* _Problem to solve_:
Nothing outside the stretch is wanted. Repeat exactly the lines of the listing below from the one that contains "723x654 pixels. At" through the one that contains "Given: Add a speaker object 扬声器", both ends included.

* _Material for this task_:
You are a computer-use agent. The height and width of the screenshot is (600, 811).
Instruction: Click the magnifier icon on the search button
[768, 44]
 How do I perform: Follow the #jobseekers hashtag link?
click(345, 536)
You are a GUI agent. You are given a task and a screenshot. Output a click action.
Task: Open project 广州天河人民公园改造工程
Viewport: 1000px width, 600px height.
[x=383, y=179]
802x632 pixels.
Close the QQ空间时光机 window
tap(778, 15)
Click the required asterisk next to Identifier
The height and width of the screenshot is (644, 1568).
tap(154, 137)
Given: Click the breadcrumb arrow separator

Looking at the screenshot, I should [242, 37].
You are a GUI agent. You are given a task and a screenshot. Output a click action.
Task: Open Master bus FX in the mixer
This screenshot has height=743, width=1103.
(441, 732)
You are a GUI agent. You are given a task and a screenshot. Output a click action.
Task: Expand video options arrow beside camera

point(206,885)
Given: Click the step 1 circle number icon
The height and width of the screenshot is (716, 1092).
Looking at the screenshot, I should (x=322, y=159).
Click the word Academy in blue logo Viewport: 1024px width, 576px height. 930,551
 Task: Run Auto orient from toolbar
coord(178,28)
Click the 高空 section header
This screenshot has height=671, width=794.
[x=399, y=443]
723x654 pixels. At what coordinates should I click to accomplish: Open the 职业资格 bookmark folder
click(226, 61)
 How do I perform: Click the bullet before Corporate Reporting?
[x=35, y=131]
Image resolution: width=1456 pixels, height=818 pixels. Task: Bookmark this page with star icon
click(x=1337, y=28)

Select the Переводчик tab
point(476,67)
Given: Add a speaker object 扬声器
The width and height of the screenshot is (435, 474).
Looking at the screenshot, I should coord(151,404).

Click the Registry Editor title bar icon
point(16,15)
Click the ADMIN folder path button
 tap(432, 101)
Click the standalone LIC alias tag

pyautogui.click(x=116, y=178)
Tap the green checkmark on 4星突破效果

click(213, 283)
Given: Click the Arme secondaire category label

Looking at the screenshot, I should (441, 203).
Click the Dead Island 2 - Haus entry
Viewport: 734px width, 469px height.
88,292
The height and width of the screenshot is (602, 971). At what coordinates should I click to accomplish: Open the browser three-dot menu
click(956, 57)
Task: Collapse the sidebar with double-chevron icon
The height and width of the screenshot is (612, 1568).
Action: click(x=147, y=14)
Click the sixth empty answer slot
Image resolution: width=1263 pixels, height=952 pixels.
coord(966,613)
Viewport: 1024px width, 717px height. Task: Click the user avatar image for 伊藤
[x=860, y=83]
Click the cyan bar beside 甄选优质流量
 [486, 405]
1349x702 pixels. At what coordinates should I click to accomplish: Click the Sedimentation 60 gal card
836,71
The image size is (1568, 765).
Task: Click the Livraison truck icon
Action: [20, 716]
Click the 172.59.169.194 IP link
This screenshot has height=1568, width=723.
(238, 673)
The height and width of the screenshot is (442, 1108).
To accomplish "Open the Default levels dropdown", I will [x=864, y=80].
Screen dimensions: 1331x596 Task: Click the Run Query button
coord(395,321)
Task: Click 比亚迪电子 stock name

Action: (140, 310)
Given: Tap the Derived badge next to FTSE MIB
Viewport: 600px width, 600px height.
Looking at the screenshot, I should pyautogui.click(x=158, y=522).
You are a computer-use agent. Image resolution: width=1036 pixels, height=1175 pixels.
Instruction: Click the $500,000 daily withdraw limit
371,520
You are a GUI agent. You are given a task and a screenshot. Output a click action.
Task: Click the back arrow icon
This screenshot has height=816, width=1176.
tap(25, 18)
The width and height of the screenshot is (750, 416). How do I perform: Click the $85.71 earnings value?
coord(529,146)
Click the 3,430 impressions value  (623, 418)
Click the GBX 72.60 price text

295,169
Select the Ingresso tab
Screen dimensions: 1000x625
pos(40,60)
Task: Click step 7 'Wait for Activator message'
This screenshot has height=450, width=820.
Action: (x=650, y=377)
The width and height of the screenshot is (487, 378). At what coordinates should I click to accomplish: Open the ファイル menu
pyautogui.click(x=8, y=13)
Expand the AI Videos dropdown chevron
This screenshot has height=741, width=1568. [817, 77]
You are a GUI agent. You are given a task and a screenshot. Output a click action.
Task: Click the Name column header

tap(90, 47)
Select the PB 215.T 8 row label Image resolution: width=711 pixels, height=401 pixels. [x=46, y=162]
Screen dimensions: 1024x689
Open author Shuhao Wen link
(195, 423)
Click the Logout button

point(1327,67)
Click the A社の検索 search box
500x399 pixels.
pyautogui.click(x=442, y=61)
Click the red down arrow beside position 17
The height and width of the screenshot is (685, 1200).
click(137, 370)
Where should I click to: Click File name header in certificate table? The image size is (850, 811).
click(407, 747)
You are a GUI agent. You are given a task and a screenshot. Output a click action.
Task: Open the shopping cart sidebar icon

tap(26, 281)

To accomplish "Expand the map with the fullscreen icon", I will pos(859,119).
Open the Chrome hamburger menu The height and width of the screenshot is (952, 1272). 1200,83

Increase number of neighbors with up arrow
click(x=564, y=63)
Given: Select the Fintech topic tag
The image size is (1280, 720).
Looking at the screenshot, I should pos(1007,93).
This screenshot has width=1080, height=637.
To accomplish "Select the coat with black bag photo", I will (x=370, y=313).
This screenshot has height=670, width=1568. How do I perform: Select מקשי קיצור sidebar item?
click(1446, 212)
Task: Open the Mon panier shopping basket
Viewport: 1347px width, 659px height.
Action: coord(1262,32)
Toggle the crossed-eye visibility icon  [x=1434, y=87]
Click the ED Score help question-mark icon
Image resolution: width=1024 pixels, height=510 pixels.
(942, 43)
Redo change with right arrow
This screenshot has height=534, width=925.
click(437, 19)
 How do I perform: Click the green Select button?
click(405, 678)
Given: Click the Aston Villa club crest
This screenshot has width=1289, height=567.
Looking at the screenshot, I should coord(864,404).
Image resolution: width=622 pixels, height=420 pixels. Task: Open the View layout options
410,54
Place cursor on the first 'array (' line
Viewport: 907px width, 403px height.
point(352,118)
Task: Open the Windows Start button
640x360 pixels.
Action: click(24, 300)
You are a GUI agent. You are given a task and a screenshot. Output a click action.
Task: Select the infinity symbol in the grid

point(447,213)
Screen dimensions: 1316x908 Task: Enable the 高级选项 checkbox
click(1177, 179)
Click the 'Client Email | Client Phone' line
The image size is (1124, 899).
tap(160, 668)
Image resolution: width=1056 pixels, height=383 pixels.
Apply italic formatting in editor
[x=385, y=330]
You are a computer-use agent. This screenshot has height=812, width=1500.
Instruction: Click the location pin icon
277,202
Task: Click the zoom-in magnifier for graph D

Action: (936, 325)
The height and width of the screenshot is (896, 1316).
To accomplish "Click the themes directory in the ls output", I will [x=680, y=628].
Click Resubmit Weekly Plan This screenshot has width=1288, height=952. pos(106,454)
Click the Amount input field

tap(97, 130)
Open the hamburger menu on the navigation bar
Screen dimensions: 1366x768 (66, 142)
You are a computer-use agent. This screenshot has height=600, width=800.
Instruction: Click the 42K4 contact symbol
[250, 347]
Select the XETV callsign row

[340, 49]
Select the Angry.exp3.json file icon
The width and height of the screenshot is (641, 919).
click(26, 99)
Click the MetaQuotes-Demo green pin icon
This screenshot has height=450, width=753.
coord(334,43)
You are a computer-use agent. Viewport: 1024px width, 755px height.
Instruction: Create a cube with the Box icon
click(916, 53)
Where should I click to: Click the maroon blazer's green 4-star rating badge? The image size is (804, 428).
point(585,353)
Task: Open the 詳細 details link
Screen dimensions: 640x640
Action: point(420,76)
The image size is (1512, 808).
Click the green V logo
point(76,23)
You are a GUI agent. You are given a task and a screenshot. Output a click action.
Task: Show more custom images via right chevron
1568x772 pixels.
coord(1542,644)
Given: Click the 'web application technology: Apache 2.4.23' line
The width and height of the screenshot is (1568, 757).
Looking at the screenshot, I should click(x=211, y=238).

* _Answer to this exercise_:
723x654 pixels. At what coordinates should I click to accomplish: Open the 职业资格 bookmark folder
click(226, 61)
 How do I perform: Click the bullet before Corporate Reporting?
[x=35, y=131]
Image resolution: width=1456 pixels, height=818 pixels. Task: Bookmark this page with star icon
click(x=1337, y=28)

Select the Переводчик tab
point(476,67)
Given: Add a speaker object 扬声器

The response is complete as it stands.